Changing the cross-sectional area will also alter the resistance of the wire. Doubling the cross-sectional area will result in a halving in the resistance. This is because the inter-atomic space is doubled.
Conclusions
The shape of my line is a straight line. My graph shows that as I increased the length of the wire, the resistance of the wire increased. My prediction was correct. I said that the length of the wire would affect the resistance. The line does not quite double but it does show a good reflection of how length affects resistance. There is more resistance as the line gets longer because there are more atoms obstructing the electron flow. Whilst extremely unlikely, it is conceivable that the power supply was providing a different voltage for some of the results. This is unlikely to be a problem in this investigation but it might have been an issue had we used batteries instead. For a particular result, one or more of the connections could have been faulty, causing extra resistance at the connections. A solution to this would be to, before each experiment, connect the connections together without the wire in place and measure the resistance then. If it is higher than it should be then the connections could be cleaned.
If you double the cross sectional area of the wire then the line still travels from the origin of the graph but at less of a steep gradient as a wire that is half a thin. The graph should reflect that the wire with double the cross-sectional area provides half of the resistance of the thinner wire.
There is one truly anomalous result and that was for a piece of wire of length 15cm.

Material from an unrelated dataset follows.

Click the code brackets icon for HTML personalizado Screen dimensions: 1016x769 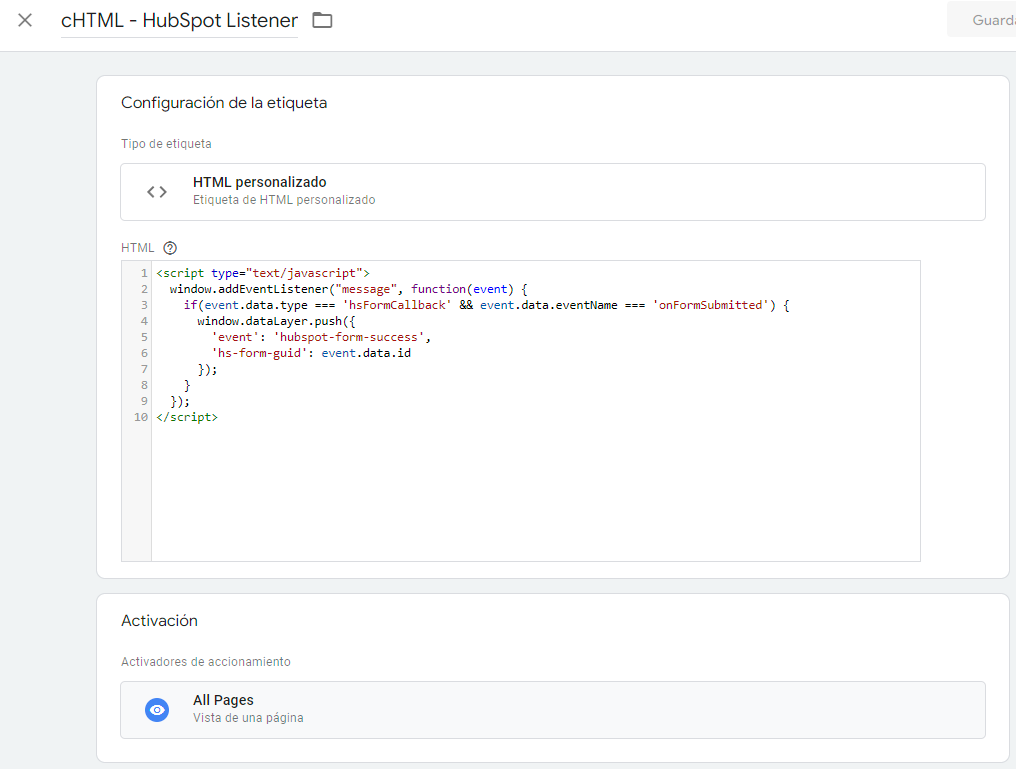click(x=157, y=191)
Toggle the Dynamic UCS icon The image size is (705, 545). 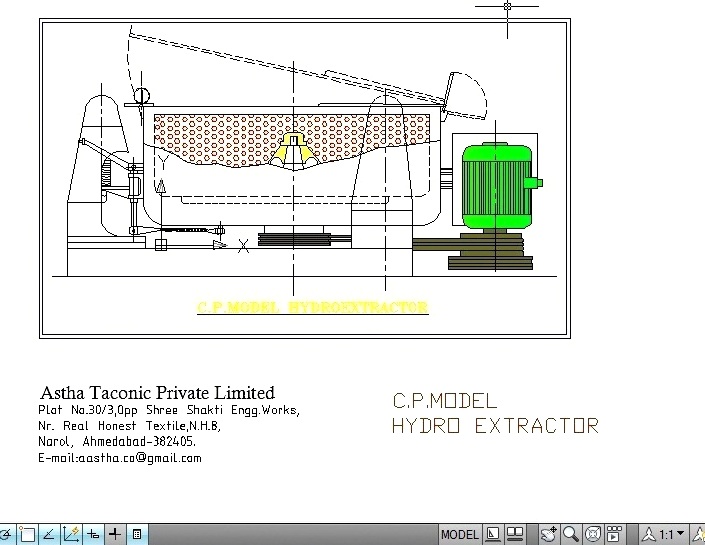click(71, 535)
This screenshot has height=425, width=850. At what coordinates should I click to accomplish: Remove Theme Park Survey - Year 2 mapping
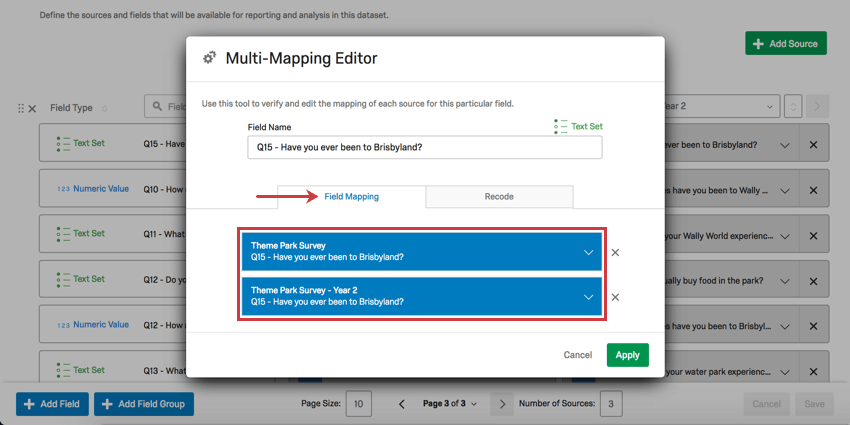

For this mistake I can only blame meter inaccuracies (if I had a more precise meter that went to ten decimal places instead of two then all of the results would have been more accurate), loss of detail through gaining averages and possibly human error in reading the meters or in the calculations. If I had used a more accurate meter that allowed me to measure current and Voltage to eight decimal places instead of two then all of my results would have been more accurate.
Evaluation
I feel that my results are reliable enough to support my predictions and conclusions. If I was to do this experiment again I would make would be to use pointers instead of crocodile clips , I would do this because pointers would be more accurate. The pointers would be more accurate because the tips have a much smaller area than the crocodile clips giving a more accurate measurement of the length of wire. The wire measurement was not correct. The solution to this is to measure the lengths more carefully and ensure that the wire is pulled tight against the metre rule.